### TRY IT
Copy the lines below that contain "computer".

### TASK DATA
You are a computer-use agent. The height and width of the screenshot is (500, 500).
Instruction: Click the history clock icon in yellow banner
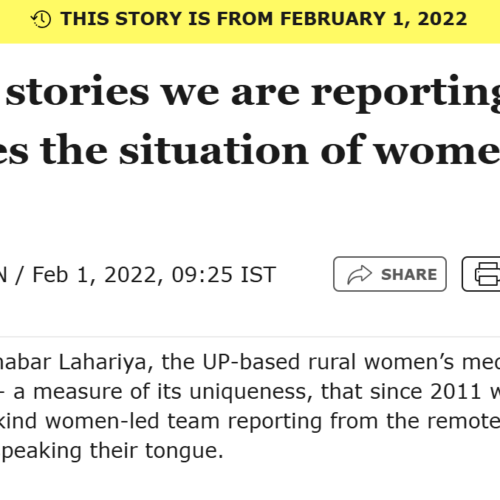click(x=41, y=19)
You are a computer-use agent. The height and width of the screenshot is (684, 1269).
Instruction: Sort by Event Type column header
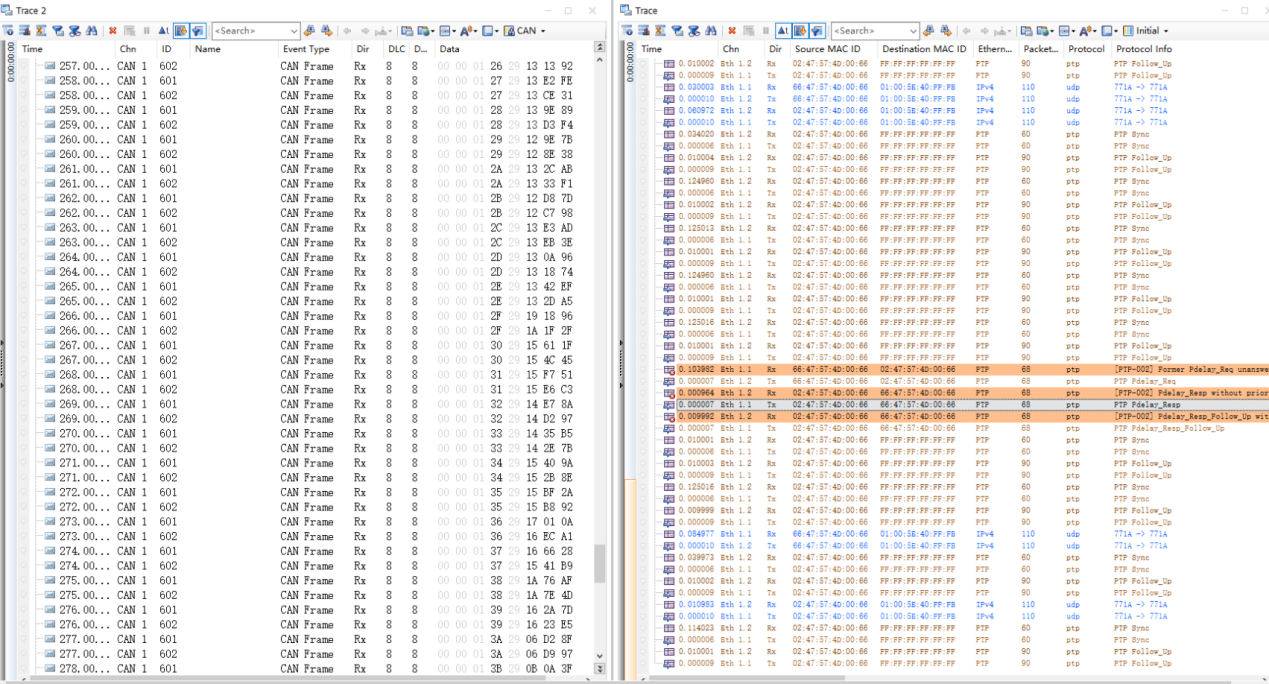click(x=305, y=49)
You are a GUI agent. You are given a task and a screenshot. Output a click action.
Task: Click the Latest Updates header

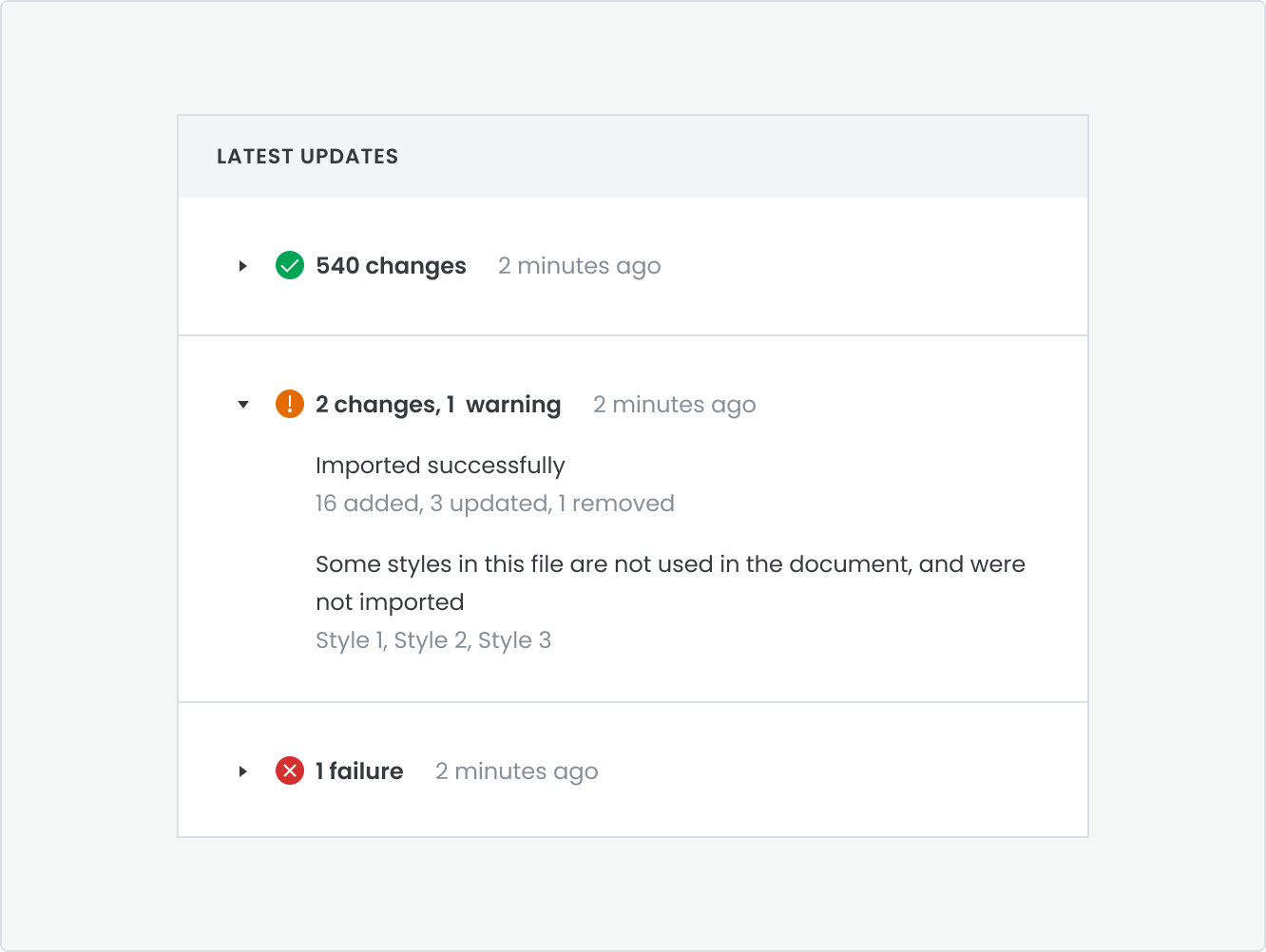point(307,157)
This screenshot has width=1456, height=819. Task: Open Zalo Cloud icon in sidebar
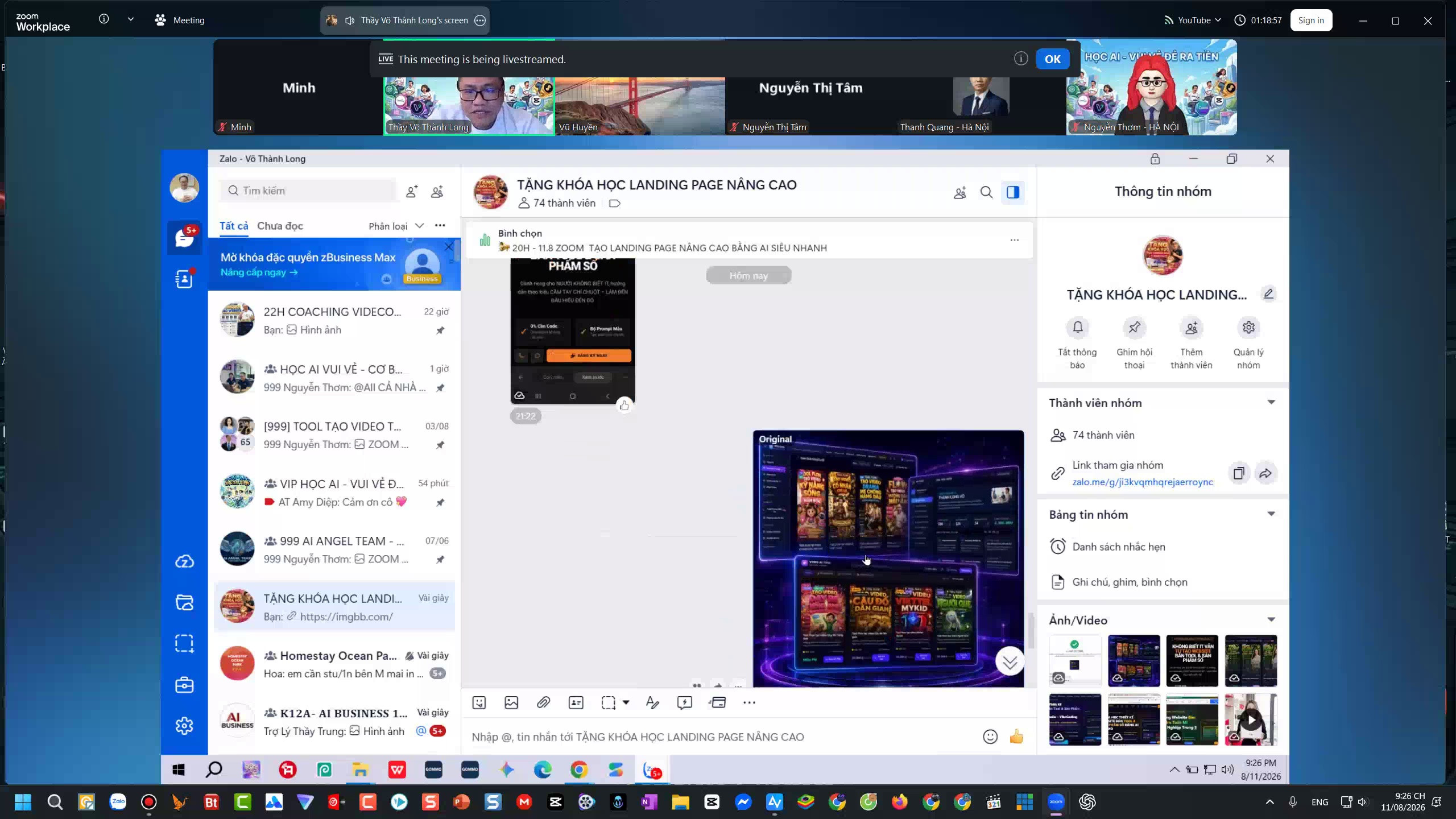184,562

...

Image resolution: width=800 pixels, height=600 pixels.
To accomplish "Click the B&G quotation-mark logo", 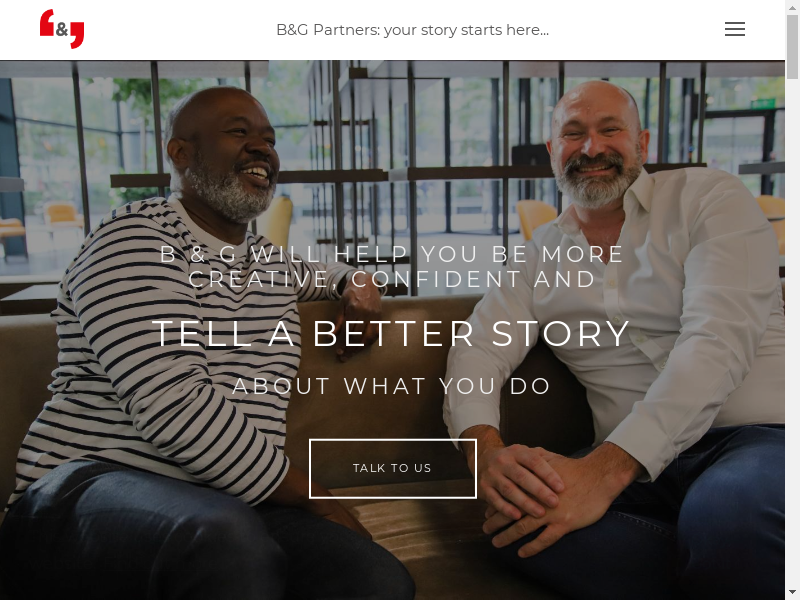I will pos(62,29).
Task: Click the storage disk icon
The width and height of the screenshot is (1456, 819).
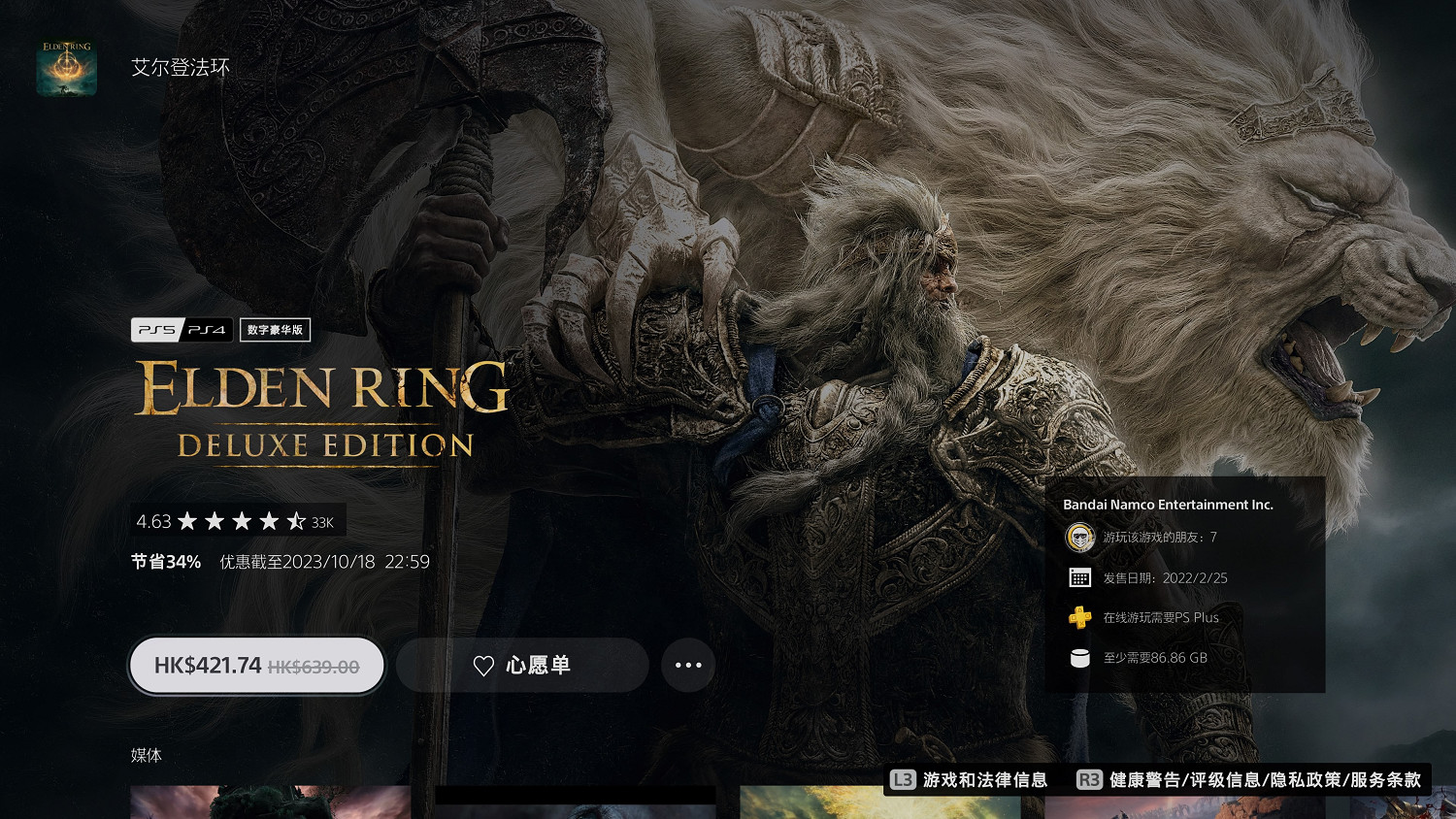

---

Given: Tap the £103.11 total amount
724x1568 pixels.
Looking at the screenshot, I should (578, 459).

### SOLUTION
You are a computer-use agent. The height and width of the screenshot is (500, 500).
You are a computer-use agent. The height and width of the screenshot is (684, 1269).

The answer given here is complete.